### Assignment
Check each line of the data, and copy those where "agent" appears.
____________
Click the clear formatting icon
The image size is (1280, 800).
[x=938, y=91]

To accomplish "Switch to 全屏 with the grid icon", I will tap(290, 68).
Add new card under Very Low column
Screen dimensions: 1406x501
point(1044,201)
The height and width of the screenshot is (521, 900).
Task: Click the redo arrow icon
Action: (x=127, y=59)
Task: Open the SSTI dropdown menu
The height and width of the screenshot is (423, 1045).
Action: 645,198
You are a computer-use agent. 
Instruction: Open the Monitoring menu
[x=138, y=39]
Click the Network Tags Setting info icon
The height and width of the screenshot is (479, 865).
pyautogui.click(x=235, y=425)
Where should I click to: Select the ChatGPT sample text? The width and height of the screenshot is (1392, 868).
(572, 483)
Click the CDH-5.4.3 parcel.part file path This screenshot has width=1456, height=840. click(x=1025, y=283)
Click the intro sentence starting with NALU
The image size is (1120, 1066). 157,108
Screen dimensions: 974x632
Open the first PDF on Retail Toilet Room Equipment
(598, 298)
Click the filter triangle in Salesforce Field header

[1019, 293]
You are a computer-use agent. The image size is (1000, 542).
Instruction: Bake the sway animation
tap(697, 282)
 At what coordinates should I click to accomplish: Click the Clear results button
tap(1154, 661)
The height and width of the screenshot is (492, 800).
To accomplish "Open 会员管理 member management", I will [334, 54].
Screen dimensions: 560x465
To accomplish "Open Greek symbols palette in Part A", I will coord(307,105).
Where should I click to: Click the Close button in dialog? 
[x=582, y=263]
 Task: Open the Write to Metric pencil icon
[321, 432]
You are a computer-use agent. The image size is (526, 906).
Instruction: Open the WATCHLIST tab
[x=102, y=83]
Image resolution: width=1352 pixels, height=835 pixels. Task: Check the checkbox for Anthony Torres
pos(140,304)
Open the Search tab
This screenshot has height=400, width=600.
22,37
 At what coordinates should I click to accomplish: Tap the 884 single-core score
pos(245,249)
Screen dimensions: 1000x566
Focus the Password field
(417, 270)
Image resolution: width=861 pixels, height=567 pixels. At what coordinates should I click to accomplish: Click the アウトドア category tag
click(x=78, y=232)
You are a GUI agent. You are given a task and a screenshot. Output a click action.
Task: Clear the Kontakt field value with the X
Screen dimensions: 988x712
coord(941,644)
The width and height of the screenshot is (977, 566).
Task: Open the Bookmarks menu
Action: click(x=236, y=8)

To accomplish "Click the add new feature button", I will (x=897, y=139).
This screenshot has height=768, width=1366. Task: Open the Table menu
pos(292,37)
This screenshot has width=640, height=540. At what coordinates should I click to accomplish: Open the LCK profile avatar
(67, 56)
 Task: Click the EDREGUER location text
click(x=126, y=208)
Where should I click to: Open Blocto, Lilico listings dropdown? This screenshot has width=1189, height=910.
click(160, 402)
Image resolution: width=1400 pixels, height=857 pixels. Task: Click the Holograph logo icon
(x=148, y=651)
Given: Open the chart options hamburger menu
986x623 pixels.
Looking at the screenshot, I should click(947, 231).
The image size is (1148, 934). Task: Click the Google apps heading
____________
### Answer section
You are a computer-use agent. 
You are a computer-use agent. The image size is (1000, 542).
You are a computer-use agent. The image size is (526, 906).
You are a GUI agent. You are given a task and a screenshot. Output a click action.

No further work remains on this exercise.